--- Dataset records Enclosed Below ---
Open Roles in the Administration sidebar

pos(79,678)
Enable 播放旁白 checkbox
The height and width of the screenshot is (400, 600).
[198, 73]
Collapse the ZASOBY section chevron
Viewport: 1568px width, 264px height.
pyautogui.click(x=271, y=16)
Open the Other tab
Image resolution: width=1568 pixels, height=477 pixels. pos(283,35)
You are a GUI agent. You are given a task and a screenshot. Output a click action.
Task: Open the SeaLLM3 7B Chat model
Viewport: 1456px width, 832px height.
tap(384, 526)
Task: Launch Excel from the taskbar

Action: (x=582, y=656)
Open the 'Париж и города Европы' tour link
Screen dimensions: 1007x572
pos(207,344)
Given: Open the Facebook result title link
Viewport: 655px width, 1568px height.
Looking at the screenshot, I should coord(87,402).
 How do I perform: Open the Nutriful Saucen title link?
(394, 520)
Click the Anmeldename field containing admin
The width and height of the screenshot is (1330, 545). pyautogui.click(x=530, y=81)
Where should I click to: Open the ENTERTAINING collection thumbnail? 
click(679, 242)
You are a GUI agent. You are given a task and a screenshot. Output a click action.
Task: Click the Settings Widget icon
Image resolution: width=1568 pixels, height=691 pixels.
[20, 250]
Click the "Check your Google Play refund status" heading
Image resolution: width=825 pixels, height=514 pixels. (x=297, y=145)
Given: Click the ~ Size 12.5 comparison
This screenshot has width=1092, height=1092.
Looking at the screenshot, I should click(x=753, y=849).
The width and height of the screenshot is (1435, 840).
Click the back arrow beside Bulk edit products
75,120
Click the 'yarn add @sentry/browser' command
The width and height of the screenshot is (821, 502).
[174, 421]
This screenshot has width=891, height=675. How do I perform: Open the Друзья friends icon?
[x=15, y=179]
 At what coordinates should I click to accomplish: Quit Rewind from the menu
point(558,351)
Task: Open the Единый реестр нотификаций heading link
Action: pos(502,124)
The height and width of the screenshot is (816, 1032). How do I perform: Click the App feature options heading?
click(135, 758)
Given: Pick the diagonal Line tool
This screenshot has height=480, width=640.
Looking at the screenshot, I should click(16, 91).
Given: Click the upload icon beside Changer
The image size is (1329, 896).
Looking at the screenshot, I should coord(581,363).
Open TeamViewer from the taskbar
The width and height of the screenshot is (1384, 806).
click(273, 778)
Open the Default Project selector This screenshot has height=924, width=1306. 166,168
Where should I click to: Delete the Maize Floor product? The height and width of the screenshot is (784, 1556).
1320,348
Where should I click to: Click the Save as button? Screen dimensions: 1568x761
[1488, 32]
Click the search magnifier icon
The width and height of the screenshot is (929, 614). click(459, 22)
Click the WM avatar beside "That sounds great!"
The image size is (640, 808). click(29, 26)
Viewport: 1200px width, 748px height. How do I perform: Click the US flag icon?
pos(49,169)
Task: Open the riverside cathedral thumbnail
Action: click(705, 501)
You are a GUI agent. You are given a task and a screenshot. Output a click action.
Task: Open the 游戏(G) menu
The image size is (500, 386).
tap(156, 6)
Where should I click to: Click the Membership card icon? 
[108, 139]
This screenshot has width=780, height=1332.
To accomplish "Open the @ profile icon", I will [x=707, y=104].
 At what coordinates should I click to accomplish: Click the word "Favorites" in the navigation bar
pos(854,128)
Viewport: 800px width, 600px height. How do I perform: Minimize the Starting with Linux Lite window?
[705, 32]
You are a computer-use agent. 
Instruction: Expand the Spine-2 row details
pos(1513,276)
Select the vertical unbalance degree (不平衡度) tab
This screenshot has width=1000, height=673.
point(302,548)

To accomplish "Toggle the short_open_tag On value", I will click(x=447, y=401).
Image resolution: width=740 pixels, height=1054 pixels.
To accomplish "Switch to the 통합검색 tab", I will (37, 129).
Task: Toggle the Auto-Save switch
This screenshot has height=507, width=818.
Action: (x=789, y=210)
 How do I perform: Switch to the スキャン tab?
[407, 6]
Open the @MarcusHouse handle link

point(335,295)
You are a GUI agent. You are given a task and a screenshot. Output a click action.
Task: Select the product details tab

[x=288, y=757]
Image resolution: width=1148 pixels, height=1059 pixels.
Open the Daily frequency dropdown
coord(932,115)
--- End of Enclosed Dataset records ---
Task directions → An identical copy of the preceding records should be returned.

Output for this exercise →
Open Roles in the Administration sidebar

pos(79,678)
Enable 播放旁白 checkbox
The height and width of the screenshot is (400, 600).
[198, 73]
Collapse the ZASOBY section chevron
Viewport: 1568px width, 264px height.
pyautogui.click(x=271, y=16)
Open the Other tab
Image resolution: width=1568 pixels, height=477 pixels. pos(283,35)
You are a GUI agent. You are given a task and a screenshot. Output a click action.
Task: Open the SeaLLM3 7B Chat model
Viewport: 1456px width, 832px height.
tap(384, 526)
Task: Launch Excel from the taskbar

Action: (x=582, y=656)
Open the 'Париж и города Европы' tour link
Screen dimensions: 1007x572
pos(207,344)
Given: Open the Facebook result title link
Viewport: 655px width, 1568px height.
Looking at the screenshot, I should coord(87,402).
 How do I perform: Open the Nutriful Saucen title link?
(394, 520)
Click the Anmeldename field containing admin
The width and height of the screenshot is (1330, 545). pyautogui.click(x=530, y=81)
Where should I click to: Open the ENTERTAINING collection thumbnail? 
click(679, 242)
You are a GUI agent. You are given a task and a screenshot. Output a click action.
Task: Click the Settings Widget icon
Image resolution: width=1568 pixels, height=691 pixels.
[20, 250]
Click the "Check your Google Play refund status" heading
Image resolution: width=825 pixels, height=514 pixels. (x=297, y=145)
Given: Click the ~ Size 12.5 comparison
This screenshot has width=1092, height=1092.
Looking at the screenshot, I should click(x=753, y=849).
The width and height of the screenshot is (1435, 840).
Click the back arrow beside Bulk edit products
75,120
Click the 'yarn add @sentry/browser' command
The width and height of the screenshot is (821, 502).
[174, 421]
This screenshot has width=891, height=675. How do I perform: Open the Друзья friends icon?
[x=15, y=179]
 At what coordinates should I click to accomplish: Quit Rewind from the menu
point(558,351)
Task: Open the Единый реестр нотификаций heading link
Action: pos(502,124)
The height and width of the screenshot is (816, 1032). How do I perform: Click the App feature options heading?
click(135, 758)
Given: Pick the diagonal Line tool
This screenshot has height=480, width=640.
Looking at the screenshot, I should click(16, 91).
Given: Click the upload icon beside Changer
The image size is (1329, 896).
Looking at the screenshot, I should coord(581,363).
Open TeamViewer from the taskbar
The width and height of the screenshot is (1384, 806).
click(273, 778)
Open the Default Project selector This screenshot has height=924, width=1306. 166,168
Where should I click to: Delete the Maize Floor product? The height and width of the screenshot is (784, 1556).
1320,348
Where should I click to: Click the Save as button? Screen dimensions: 1568x761
[1488, 32]
Click the search magnifier icon
The width and height of the screenshot is (929, 614). click(459, 22)
Click the WM avatar beside "That sounds great!"
The image size is (640, 808). click(29, 26)
Viewport: 1200px width, 748px height. How do I perform: Click the US flag icon?
pos(49,169)
Task: Open the riverside cathedral thumbnail
Action: click(705, 501)
You are a GUI agent. You are given a task and a screenshot. Output a click action.
Task: Open the 游戏(G) menu
The image size is (500, 386).
tap(156, 6)
Where should I click to: Click the Membership card icon? 
[108, 139]
This screenshot has width=780, height=1332.
To accomplish "Open the @ profile icon", I will [x=707, y=104].
 At what coordinates should I click to accomplish: Click the word "Favorites" in the navigation bar
pos(854,128)
Viewport: 800px width, 600px height. How do I perform: Minimize the Starting with Linux Lite window?
[705, 32]
You are a computer-use agent. 
Instruction: Expand the Spine-2 row details
pos(1513,276)
Select the vertical unbalance degree (不平衡度) tab
This screenshot has width=1000, height=673.
point(302,548)

To accomplish "Toggle the short_open_tag On value", I will click(x=447, y=401).
Image resolution: width=740 pixels, height=1054 pixels.
To accomplish "Switch to the 통합검색 tab", I will (37, 129).
Task: Toggle the Auto-Save switch
This screenshot has height=507, width=818.
Action: (x=789, y=210)
 How do I perform: Switch to the スキャン tab?
[407, 6]
Open the @MarcusHouse handle link

point(335,295)
You are a GUI agent. You are given a task and a screenshot. Output a click action.
Task: Select the product details tab

[x=288, y=757]
Image resolution: width=1148 pixels, height=1059 pixels.
Open the Daily frequency dropdown
coord(932,115)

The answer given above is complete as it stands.